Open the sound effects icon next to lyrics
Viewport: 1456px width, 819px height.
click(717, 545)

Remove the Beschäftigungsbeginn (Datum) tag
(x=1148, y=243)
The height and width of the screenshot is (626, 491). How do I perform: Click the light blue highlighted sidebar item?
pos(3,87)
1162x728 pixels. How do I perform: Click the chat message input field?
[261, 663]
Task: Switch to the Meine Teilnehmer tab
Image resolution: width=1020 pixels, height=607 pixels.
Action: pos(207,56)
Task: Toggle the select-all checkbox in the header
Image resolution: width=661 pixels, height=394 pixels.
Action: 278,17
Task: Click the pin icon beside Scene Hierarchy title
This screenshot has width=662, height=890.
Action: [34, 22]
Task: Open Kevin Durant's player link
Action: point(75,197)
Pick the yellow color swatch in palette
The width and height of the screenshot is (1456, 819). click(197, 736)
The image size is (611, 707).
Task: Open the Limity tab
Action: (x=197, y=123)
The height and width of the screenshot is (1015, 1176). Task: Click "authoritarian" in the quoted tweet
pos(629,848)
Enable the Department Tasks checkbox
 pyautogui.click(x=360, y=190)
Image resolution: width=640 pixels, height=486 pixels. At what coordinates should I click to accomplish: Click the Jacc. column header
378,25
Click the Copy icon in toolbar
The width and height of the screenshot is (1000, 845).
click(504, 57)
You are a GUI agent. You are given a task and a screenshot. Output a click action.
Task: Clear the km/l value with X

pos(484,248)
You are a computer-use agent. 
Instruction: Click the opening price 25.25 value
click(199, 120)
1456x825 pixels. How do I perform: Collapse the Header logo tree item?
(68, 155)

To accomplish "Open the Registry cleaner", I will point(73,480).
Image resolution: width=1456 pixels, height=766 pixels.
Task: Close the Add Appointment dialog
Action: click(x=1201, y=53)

[The task]: Can you render all of the entries above as a JSON list of strings, with one string per line and blank lines left out?

[Task output]:
[
  "Open the sound effects icon next to lyrics",
  "Viewport: 1456px width, 819px height.",
  "click(717, 545)",
  "Remove the Beschäftigungsbeginn (Datum) tag",
  "(x=1148, y=243)",
  "The height and width of the screenshot is (626, 491). How do I perform: Click the light blue highlighted sidebar item?",
  "pos(3,87)",
  "1162x728 pixels. How do I perform: Click the chat message input field?",
  "[261, 663]",
  "Task: Switch to the Meine Teilnehmer tab",
  "Image resolution: width=1020 pixels, height=607 pixels.",
  "Action: pos(207,56)",
  "Task: Toggle the select-all checkbox in the header",
  "Image resolution: width=661 pixels, height=394 pixels.",
  "Action: 278,17",
  "Task: Click the pin icon beside Scene Hierarchy title",
  "This screenshot has width=662, height=890.",
  "Action: [34, 22]",
  "Task: Open Kevin Durant's player link",
  "Action: point(75,197)",
  "Pick the yellow color swatch in palette",
  "The width and height of the screenshot is (1456, 819). click(197, 736)",
  "The image size is (611, 707).",
  "Task: Open the Limity tab",
  "Action: (x=197, y=123)",
  "The height and width of the screenshot is (1015, 1176). Task: Click \"authoritarian\" in the quoted tweet",
  "pos(629,848)",
  "Enable the Department Tasks checkbox",
  " pyautogui.click(x=360, y=190)",
  "Image resolution: width=640 pixels, height=486 pixels. At what coordinates should I click to accomplish: Click the Jacc. column header",
  "378,25",
  "Click the Copy icon in toolbar",
  "The width and height of the screenshot is (1000, 845).",
  "click(504, 57)",
  "You are a GUI agent. You are given a task and a screenshot. Output a click action.",
  "Task: Clear the km/l value with X",
  "pos(484,248)",
  "You are a computer-use agent. ",
  "Instruction: Click the opening price 25.25 value",
  "click(199, 120)",
  "1456x825 pixels. How do I perform: Collapse the Header logo tree item?",
  "(68, 155)",
  "To accomplish \"Open the Registry cleaner\", I will point(73,480).",
  "Image resolution: width=1456 pixels, height=766 pixels.",
  "Task: Close the Add Appointment dialog",
  "Action: click(x=1201, y=53)"
]